Après toute une St-Glinglin à forer sur les quais de Seine, les scientifiques étaient finalement en mesure hier soir d'infirmer un mythe populaire tenace, selon lequel les pavés de Paris dussent recouvrir un vaste tapis arénacé. « Il n'y a jamais eu de plage là-dessous » déclarait Mr.

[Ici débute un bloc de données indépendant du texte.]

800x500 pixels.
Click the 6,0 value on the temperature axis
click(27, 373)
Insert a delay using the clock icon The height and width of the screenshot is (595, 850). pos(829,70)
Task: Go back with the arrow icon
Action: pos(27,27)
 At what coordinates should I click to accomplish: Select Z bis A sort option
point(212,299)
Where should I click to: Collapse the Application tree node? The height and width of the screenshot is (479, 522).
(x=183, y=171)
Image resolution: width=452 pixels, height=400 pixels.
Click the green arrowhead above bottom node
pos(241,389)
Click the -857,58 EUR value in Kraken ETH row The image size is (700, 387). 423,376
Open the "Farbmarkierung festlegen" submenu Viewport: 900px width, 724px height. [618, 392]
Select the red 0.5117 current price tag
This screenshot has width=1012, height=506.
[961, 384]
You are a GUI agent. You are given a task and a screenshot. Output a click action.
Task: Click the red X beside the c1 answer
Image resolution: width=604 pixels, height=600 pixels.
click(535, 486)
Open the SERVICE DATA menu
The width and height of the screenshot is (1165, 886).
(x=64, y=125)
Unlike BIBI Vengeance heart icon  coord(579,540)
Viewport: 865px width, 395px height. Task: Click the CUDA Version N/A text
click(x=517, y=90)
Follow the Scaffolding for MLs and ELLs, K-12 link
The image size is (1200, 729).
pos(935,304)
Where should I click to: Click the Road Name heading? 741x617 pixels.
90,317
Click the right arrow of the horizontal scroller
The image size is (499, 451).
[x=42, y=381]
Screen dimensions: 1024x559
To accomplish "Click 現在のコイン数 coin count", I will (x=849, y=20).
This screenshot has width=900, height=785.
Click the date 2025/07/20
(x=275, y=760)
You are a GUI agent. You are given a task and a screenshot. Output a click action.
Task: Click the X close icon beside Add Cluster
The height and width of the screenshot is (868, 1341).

Latuille, géologue à l'institut Géo Trouvetout à Marne-La-Vallée. « Tout au plus a t-on retrouvé quelques slogans creux, mais à peine avaient-ils été déterrés que leur exposition à la réalité du 21è siècle les faisait s'effriter et tomber en poussière. »
On n'en continue pas moins de pérorer sur le printemps 68 sur toutes les ondes de France et de Navarre; dressant des parallèles avec la France sous Sarkozy… Suppliant presque les « jeunes d'aujourd'hui », dans des réunions télévisuelles d' « anciens combattants » poudrés, de refoutre le boxon « comme au bon vieux temps »… Mais démographiquement parlant, c'est cette génération-là même, ce sont ces baby-boomers de l'après-guerre qui ont eu vingt ans en 68, qui pendant les 40 dernières années étaient dans les écoles, les conseils d'administration, les médias, les cabinets, partout où on prenait des décisions… En d'autres termes, ce sont eux les vieux cons! Le merdier actuel, c'est leur legs! Et la chienlit de naguère se permet de nous faire la leçon malgré tout! Il sort presque un livre sur mai 68 par jour! La plupart romancés à gogo… « Comment j'ai interdit d'interdire aux panneaux de sens interdits de mon quartier », « Ma libération sexuelle sur le canapé pompadour de papa », « Kung-fu fighting dans un panier à salade Citroën »… Tous insistent que Mai 68 « a tout changé ». Sans les émeutes providentielles d'il y a quarante ans, on vivrait en 2008 dans une société inégalitaire, individualiste, matérialiste ! Quelle horreur. Vous n'imaginez pas ce à quoi on a échappé!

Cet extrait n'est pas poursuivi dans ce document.